Since the first three functions aren't included in my current environment, doParallel would ignore them when firing up the new instances of R, but it would know where to find parse_voice_block since it's within the current scope. In addition, you need to specify what packages should be loaded in each new instance of R. As Tensibai stated, this is because you're not running forking the process, but instead firing up multiple instances of R and running commands simultaneously.

7
votes

It's rather unfortunate that when you register doParallel using:

registerDoParallel(2)

then doParallel uses mclapply on Linux and Mac OS X, but clusterApplyLB with an implicitly created cluster object on Windows. This often causes code to work on Linux but fail on Windows because the workers are clones of the master when using mclapply due to fork. For that reason, I usually test my code using:

cl <- makePSOCKcluster(2)
registerDoParallel(cl)

to make sure I'm loading all necessary packages and exporting all necessary functions and variables, and then switch back to registerDoParallel(2) to get the benefit of mclapply on platforms that support it.

Note that the .packages and .export options are ignored when doParallel uses mclapply, but I recommend always using them for portability.


The auto-export feature of foreach doesn't work quite as smoothly when using it inside a function because foreach is rather conservative about what to auto-export. It seems pretty safe to auto-export variables and functions that are defined in the current environment, but outside of that seems risky to me because of the complexity of R's scoping rules.

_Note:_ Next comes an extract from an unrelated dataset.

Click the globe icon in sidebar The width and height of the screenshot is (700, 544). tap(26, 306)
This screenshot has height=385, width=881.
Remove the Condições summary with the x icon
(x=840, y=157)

I tend to agree with your comment that your two work-arounds aren't very stable for an actively developed package, but if f and g are defined in package foo, then you should use the foreach .package option to load the package foo on the workers:

g <- function(){
    r = foreach(x = 1:4, .packages='foo') %dopar% {
        return(x + f())
    }
    return(r)
}

Then f will be in the scope of g even though it is neither implicitly or explicitly exported by foreach. However, this does require that f is an exported function of foo (as opposed to an internal function), since the code executed by the workers isn't defined in foo, so it can only access exported functions. (Sorry for using the term "export" in two different ways, but it's hard to avoid.)

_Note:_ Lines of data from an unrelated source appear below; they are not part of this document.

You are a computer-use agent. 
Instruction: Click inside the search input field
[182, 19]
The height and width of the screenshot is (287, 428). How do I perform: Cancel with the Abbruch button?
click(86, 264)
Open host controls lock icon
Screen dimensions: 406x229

I'm always interested to hear comments such as yours because I'm always wondering if the auto-export rules should be tweaked. In this case, I'm thinking that if a foreach loop is executed by a function that is defined in a package, the cluster workers should auto-load that package without the need for the .packages option. I'll try to look into that and perhaps add this to the next release of doParallel and doSNOW.